12/31/2006
CATATAN1
Jika memungkinkan, jalur enteral digunakan untuk cairan. Panduan ini hanya digunakan
pada anak yang tidak dapat menerima cairan melalui mulut.
Panduan ini berlaku untuk anak di atas usia neonatus (satu bulan).
Infus cairan intravena (intravenous fluids infusion) adalah pemberian sejumlah cairan ke
dalam tubuh, melalui sebuah jarum, ke dalam pembuluh vena (pembuluh balik) untuk
menggantikan kehilangan cairan atau zat-zat makanan dari tubuh.
Secara umum, keadaan-keadaan yang dapat memerlukan pemberian cairan infus adalah:
Perdarahan dalam jumlah banyak (kehilangan cairan tubuh dan komponen darah)

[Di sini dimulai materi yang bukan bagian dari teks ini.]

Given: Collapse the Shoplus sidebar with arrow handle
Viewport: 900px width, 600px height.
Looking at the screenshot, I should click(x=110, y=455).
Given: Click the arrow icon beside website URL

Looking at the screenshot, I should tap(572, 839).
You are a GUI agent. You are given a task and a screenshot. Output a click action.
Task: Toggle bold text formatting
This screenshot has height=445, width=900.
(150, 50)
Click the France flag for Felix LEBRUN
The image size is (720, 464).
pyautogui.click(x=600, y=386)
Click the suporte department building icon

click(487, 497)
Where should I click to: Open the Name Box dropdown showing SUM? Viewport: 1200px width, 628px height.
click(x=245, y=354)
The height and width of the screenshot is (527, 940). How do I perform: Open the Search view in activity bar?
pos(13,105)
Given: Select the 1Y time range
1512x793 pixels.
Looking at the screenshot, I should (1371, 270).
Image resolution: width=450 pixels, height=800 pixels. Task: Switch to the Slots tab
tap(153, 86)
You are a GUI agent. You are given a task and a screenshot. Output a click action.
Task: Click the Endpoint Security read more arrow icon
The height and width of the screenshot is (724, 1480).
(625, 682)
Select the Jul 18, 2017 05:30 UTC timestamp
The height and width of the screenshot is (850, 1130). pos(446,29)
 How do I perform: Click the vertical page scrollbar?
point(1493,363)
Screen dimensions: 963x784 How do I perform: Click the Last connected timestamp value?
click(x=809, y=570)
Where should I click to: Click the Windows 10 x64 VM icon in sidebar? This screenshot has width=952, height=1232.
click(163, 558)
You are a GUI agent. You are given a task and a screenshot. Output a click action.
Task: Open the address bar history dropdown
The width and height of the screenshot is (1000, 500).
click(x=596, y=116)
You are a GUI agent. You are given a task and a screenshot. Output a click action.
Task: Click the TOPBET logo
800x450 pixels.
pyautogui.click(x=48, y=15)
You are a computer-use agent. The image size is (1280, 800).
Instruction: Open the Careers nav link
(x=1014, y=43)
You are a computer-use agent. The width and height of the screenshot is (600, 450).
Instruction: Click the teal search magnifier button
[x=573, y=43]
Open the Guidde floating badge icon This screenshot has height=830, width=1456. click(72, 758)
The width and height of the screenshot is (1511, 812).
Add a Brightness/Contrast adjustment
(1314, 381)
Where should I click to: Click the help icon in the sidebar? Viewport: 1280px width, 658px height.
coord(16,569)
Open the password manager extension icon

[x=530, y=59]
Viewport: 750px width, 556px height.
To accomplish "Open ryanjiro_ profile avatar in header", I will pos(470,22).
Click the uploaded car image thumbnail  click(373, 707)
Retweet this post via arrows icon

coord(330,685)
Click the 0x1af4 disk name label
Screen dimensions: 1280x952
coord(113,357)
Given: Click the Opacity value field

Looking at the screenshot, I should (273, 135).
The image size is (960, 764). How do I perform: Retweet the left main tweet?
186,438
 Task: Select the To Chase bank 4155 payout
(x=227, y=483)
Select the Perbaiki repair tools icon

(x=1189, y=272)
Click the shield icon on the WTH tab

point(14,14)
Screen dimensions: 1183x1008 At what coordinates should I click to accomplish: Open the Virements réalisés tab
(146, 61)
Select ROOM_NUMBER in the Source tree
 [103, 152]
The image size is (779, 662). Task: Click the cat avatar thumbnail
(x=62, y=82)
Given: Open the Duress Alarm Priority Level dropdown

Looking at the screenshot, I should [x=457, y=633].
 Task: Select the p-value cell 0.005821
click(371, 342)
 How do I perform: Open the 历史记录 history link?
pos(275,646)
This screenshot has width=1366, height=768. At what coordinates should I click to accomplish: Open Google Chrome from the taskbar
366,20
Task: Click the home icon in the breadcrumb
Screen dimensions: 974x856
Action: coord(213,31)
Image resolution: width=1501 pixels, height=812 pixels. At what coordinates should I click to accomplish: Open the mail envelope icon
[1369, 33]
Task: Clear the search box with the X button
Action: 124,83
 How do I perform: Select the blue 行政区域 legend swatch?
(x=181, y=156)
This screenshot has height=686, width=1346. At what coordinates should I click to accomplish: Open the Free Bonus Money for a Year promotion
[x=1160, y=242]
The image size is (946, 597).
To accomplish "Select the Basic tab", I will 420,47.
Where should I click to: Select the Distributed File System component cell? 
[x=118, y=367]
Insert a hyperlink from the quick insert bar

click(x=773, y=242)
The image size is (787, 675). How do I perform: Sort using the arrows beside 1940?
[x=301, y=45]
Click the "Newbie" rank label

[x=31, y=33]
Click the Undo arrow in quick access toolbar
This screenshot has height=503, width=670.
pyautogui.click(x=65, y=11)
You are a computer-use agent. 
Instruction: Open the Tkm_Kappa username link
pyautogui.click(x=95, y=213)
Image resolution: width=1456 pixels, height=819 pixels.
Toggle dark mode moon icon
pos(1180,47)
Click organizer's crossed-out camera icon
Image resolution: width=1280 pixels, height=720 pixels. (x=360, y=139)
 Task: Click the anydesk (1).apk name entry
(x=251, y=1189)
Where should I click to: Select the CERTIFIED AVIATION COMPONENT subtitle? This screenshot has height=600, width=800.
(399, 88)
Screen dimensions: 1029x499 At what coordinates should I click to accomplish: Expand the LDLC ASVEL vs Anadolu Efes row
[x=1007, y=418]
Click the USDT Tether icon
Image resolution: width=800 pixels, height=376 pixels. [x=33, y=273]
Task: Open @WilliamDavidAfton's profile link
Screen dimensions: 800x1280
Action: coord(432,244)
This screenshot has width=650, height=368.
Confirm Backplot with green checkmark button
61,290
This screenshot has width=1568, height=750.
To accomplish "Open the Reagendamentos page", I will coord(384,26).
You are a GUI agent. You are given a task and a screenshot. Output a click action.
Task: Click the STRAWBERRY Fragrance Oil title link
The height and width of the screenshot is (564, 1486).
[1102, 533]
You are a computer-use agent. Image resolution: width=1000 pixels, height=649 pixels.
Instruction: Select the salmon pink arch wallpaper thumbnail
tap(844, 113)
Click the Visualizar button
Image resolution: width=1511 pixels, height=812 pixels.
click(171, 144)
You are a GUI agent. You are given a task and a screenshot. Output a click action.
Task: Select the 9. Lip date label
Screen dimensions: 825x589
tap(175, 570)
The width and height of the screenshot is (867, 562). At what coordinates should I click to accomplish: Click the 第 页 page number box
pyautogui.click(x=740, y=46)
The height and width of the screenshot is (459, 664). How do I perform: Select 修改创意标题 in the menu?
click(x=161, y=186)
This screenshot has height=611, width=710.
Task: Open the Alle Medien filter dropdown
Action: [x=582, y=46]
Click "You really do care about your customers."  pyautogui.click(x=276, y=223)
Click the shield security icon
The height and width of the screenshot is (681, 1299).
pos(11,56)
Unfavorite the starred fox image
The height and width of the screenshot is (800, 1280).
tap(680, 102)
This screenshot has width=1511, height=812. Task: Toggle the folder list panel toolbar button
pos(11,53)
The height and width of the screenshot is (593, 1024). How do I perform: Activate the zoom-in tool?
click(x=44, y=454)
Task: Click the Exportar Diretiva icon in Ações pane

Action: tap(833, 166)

Trauma abdomen (perut) berat (kehilangan cairan tubuh dan komponen darah)
Fraktur (patah tulang), khususnya di pelvis (panggul) dan femur (paha) (kehilangan
cairan tubuh dan komponen darah)
“Serangan panas” (heat stroke) (kehilangan cairan tubuh pada dehidrasi)
Diare dan demam (mengakibatkan dehidrasi)
Luka bakar luas (kehilangan banyak cairan tubuh)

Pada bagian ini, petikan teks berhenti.